Page MenuHomePhabricator

IcuCollation doesn't prune first letter elements that duplicate a prefix of another first letter's sortkey
Closed, ResolvedPublic

Description

Issue: The collation algorithm changes slightly between different versions of php's intl library. The first letters' algorithm we use to display the first letters on category pages is sensitive to these changes. Specifically the first-letters-root.ser file goes with a specific version of the icu library used with php intl extension

Affect: Some of the category headers will be incorrect. Things may switch back and forth between different headers. For example "Aa" was sorted under a U+214D instead of the letter A in MatmaRex's test wiki.


What needs to be done:

*We need to get the version of php intl's extension in use. This will probably have to be done by grepping for ICU version in phpinfo()'s output

*We need to have versions of first-letters-root.ser that correspond to different versions of icu library. These are fairly easy to make (I believe). Simply need to feed maintinance/languages/generateCollationData.php different data files corresponding to different versions of unicode. (Need to double check that icu library is using the unicode files we think it is. I have a vague memory of it changing to some file from the CLDR stuff a couple versions ago)

*Some of the docs about which data files to download for generateCollationData.php need to be updated. Right now its telling people to download the latest version of one file, and the version corresponding to unicode 6.0 for another.


Version: 1.21.x
Severity: major

Details

Reference
bz43740

Event Timeline

bzimport raised the priority of this task from to High.Nov 22 2014, 1:28 AM
bzimport set Reference to bz43740.
bzimport added a subscriber: Unknown Object (MLST).

I've split three sub-bugs based on your three points as piecemeal tasks: bug 43801, bug 43802 and bug 43804.

I'm hoping to work on them, starting with the easiest – doco one ;)

It looks kind of like the code in Collation.php

// Primary collision
// Keep whichever one sorts first in the main collator
if ( $this->mainCollator->compare( $letter, $letterMap[$key] ) < 0 ) {
         $letterMap[$key] = $letter;
}

Was meant to handle this situation (or I misunderstand the intention of the code)

(In reply to comment #2)

It looks kind of like the code in Collation.php

// Primary collision
// Keep whichever one sorts first in the main collator
if ( $this->mainCollator->compare( $letter, $letterMap[$key] ) < 0 ) {
         $letterMap[$key] = $letter;
}

Was meant to handle this situation (or I misunderstand the intention of the
code)

Data rows
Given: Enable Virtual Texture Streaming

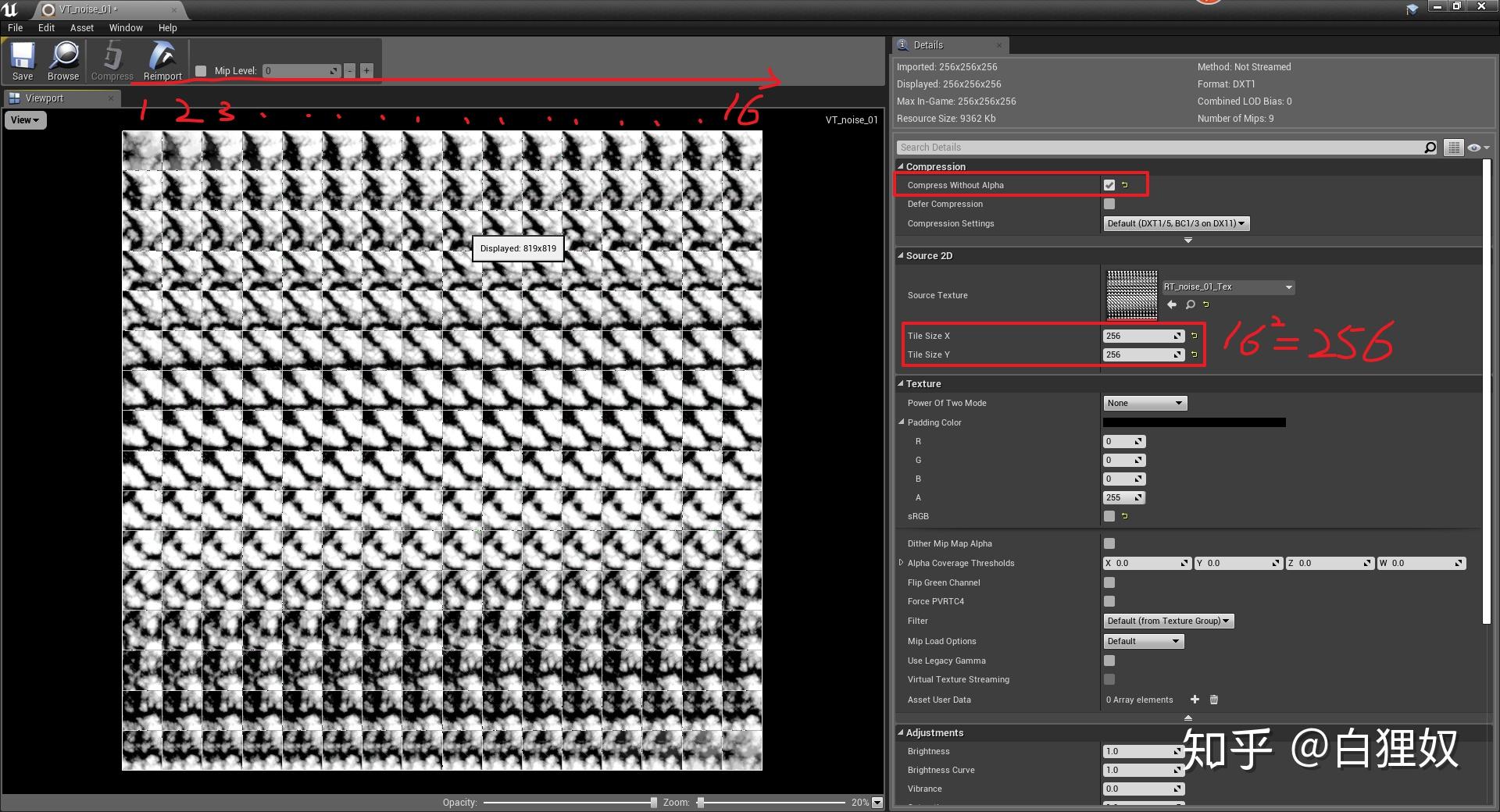Looking at the screenshot, I should (x=1109, y=679).
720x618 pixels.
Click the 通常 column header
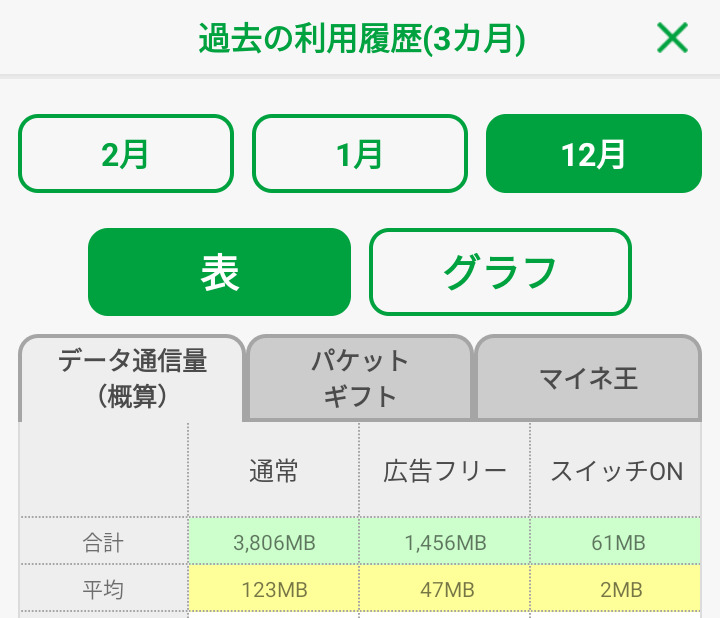pos(274,472)
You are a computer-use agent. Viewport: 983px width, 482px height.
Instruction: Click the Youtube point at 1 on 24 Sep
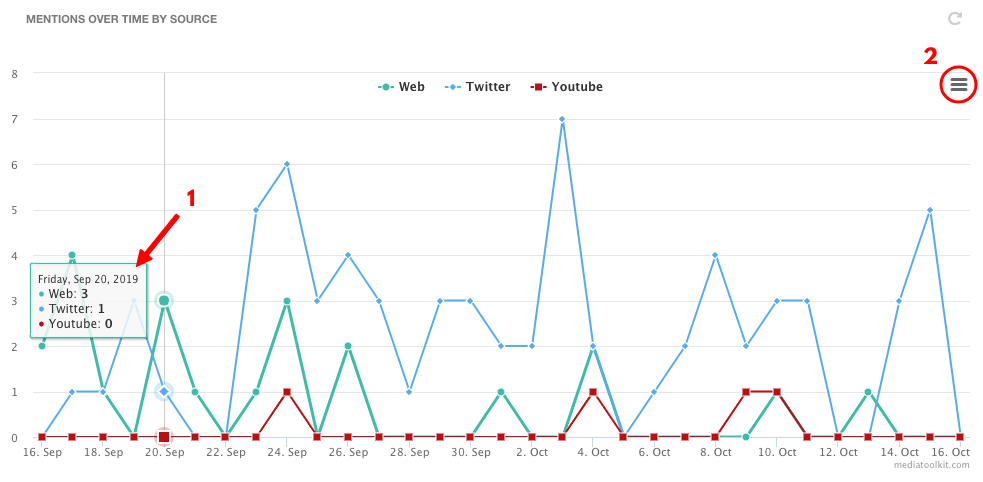tap(286, 392)
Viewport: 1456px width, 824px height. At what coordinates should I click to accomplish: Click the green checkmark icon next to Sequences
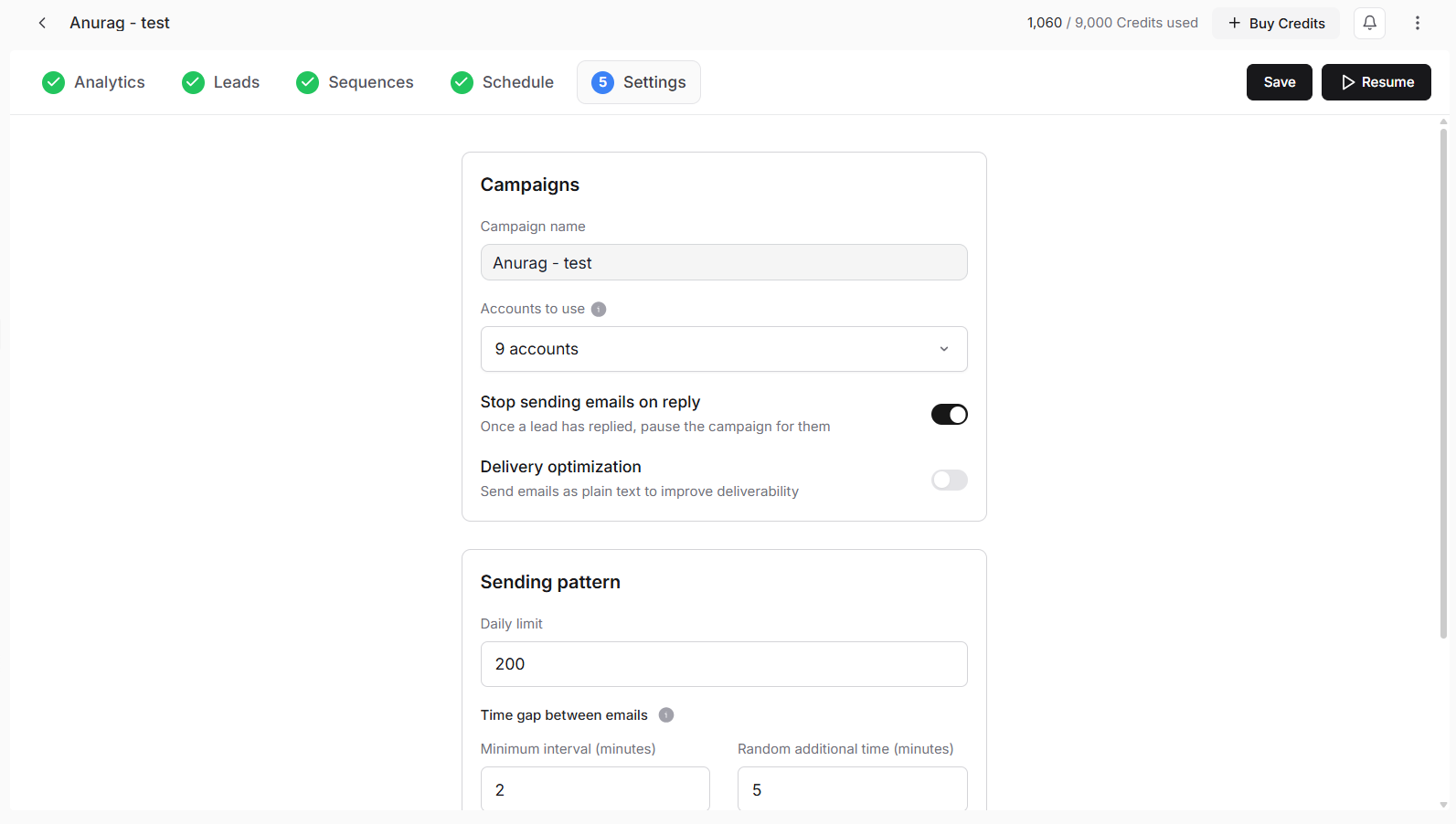(x=308, y=82)
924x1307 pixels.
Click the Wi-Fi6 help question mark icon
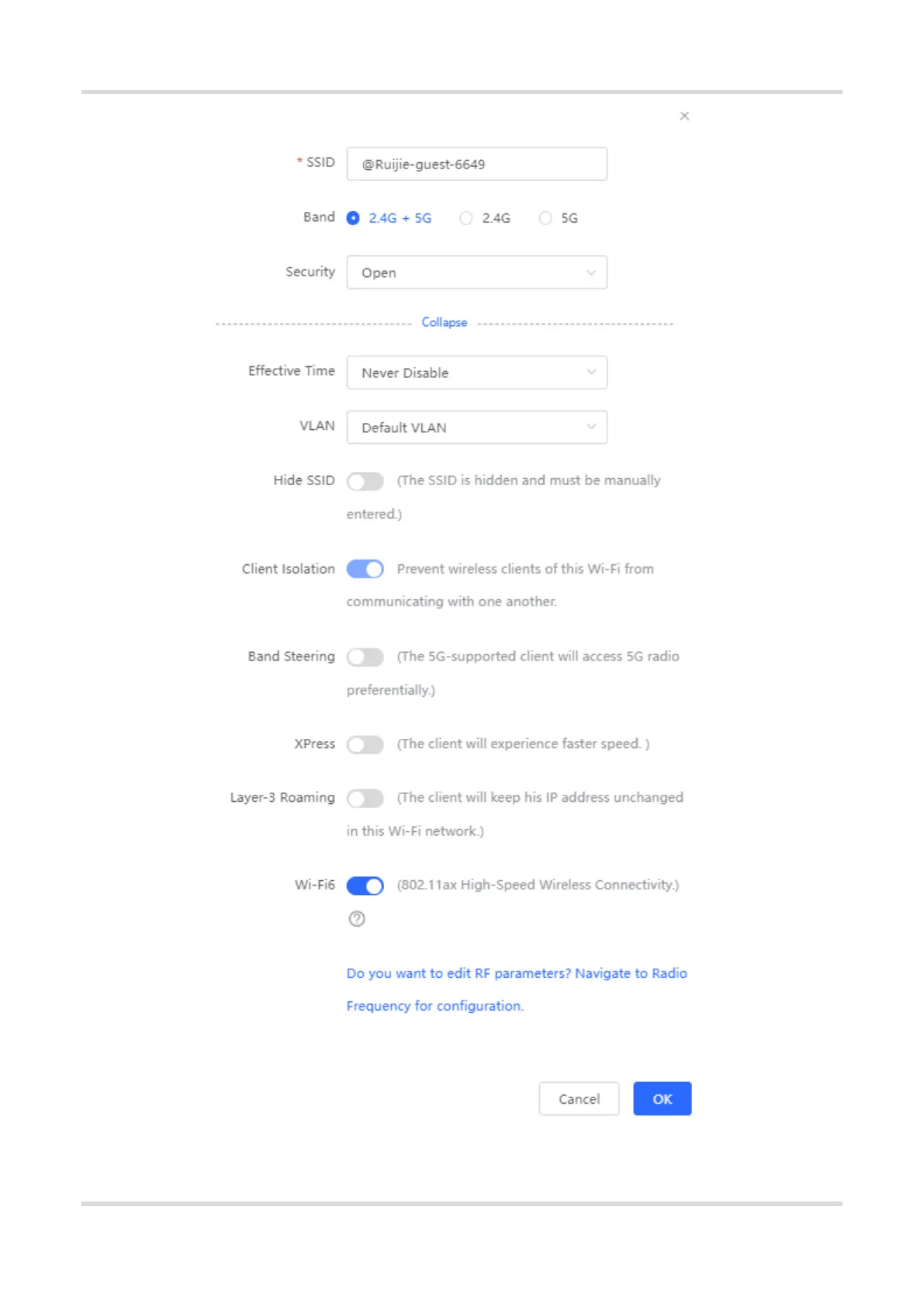pyautogui.click(x=357, y=919)
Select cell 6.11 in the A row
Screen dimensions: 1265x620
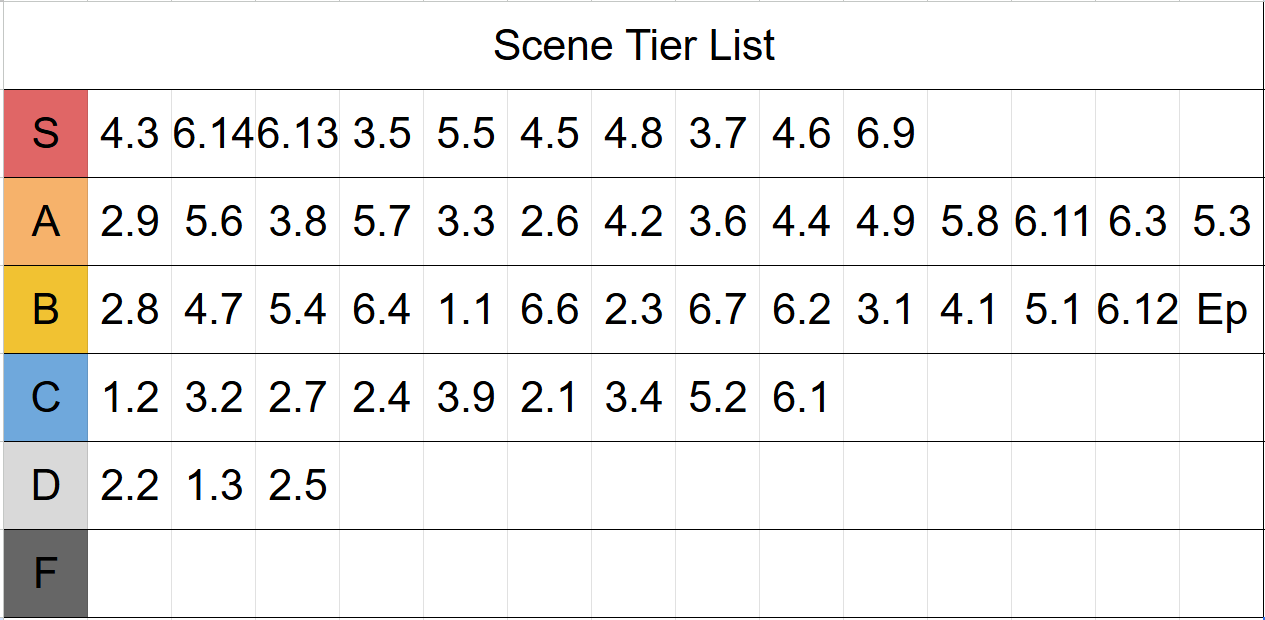pyautogui.click(x=1054, y=222)
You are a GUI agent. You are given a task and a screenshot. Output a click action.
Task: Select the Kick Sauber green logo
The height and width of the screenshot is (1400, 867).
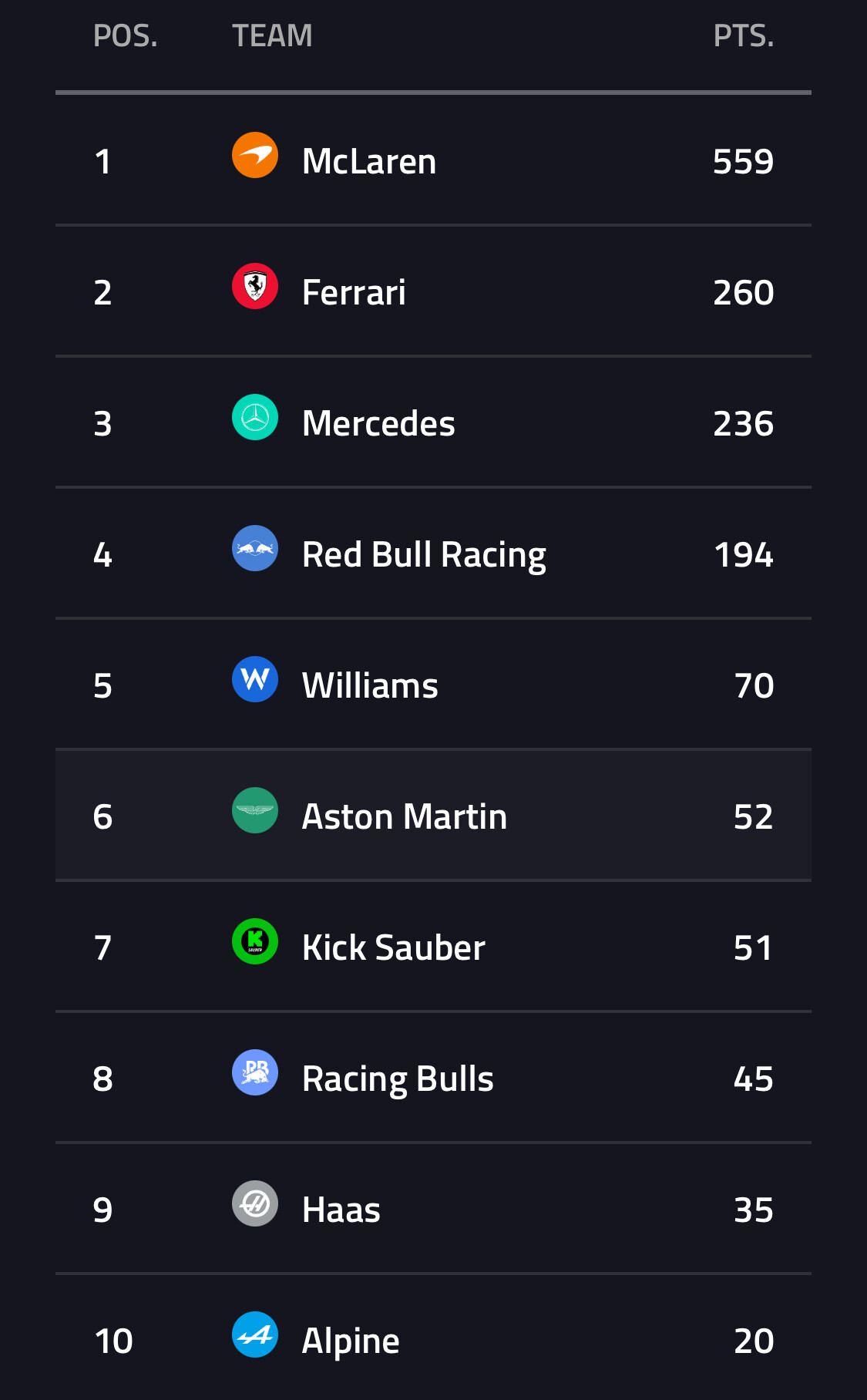[255, 941]
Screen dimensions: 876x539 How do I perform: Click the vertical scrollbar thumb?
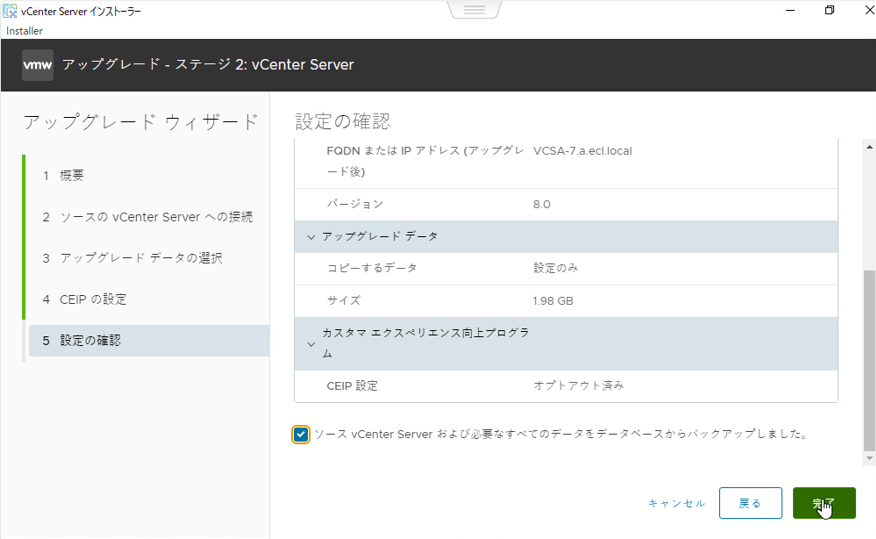(x=868, y=360)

Stated task 1
Reproduce everything in the ICU collation bug report from "I'm hoping to" down to "of the code)".
Stated task 2
Give the bug numbers of the sub-bugs that the ICU collation bug report says were split off.
Stated task 3
Write what comes next in the ICU collation bug report, starting after its final sentence.

Reply 1
I'm hoping to work on them, starting with the easiest – doco one ;)

It looks kind of like the code in Collation.php

// Primary collision
// Keep whichever one sorts first in the main collator
if ( $this->mainCollator->compare( $letter, $letterMap[$key] ) < 0 ) {
         $letterMap[$key] = $letter;
}

Was meant to handle this situation (or I misunderstand the intention of the code)

Reply 2
43801, 43802, 43804

Reply 3
So reason that block of code didnt prevent the appearant primary key collisions caused by the icu version mismatch was because they weren't collisions. The two cases I saw were a rupee header in the middle of the r section and an A/S symbol in the middle of the a's. Both cases the symbols would be expanded to have more than one primary weight-so they weren't exact collisions, only a prefix was equal

(In reply to comment #3)

(In reply to comment #2)

It looks kind of like the code in Collation.php

// Primary collision
// Keep whichever one sorts first in the main collator
if ( $this->mainCollator->compare( $letter, $letterMap[$key] ) < 0 ) {
         $letterMap[$key] = $letter;
}

Was meant to handle this situation (or I misunderstand the intention of the
code)

So reason that block of code didnt prevent the appearant primary key
collisions
caused by the icu version mismatch was because they weren't collisions. The
two cases I saw were a rupee header in the middle of the r section and an A/S
symbol in the middle of the a's. Both cases the symbols would be expanded to
have more than one primary weight-so they weren't exact collisions, only a
prefix was equal

Yes, the preprocessing done on the first letter array in getFirstLetterData() was meant to defend against changes in ICU library version. I think the best solution to this bug would be to fix this particular case of symbols expanded to multiple primary weights, rather than to just abandon the whole design idea per the request on bug 43802.

For the record, Matma Rex was using Gentoo Hardened 4.5.4, ICU 49.1.1 and intl 1.1.0.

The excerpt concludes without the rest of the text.